6 Minute Walk Test validated as an outcome measure in DMD

http://ptct.client.shareholder.com/releasedetail.cfm?ReleaseID=533918

 

This is consistent with what some specialists in the field mentioned all along and justifies using 6MWT as an outcome measure in clinical trials for DMD.

 

Observational Data from One-Year Follow-up Study Validate Six-Minute Walk Distance as an Outcome Measure in Duchenne and Becker Muscular Dystrophy

SOUTH PLAINFIELD, NJ – December 1, 2010 – Data published in the December issue of the medical journal Muscle and Nerve confirm the utility of six-minute walk distance (6MWD) as a clinically meaningful endpoint in dystrophinopathy, a disease continuum comprising Duchenne and Becker muscular dystrophy (DBMD). The data showed that boys with DBMD experience a significant decline in walking ability compared to healthy boys over one year, suggesting that slowing the loss of walking ability is a major treatment goal. The observational study, which provides the first longitudinal natural history data reflecting changes in 6MWD in patients with DBMD, was conducted at the University of California-Davis, sponsored by PTC Therapeutics and funded in part by a grant from Parent Project Muscular Dystrophy (PPMD).

» Collected material:
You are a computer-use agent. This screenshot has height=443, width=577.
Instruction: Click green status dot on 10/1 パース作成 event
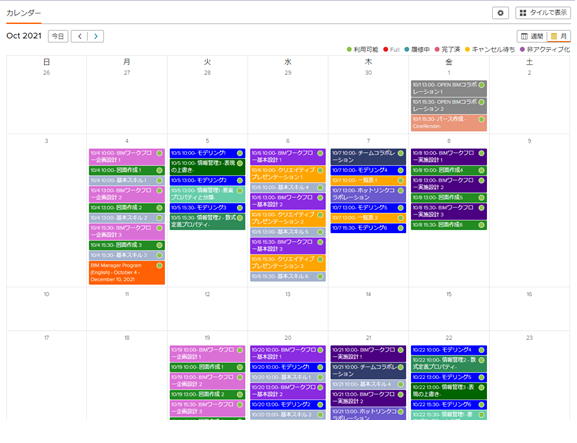pyautogui.click(x=481, y=119)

» Description of the task:
In the article on the six-minute walk test, where was the observational study conducted?

» Exercise result:
At the University of California-Davis.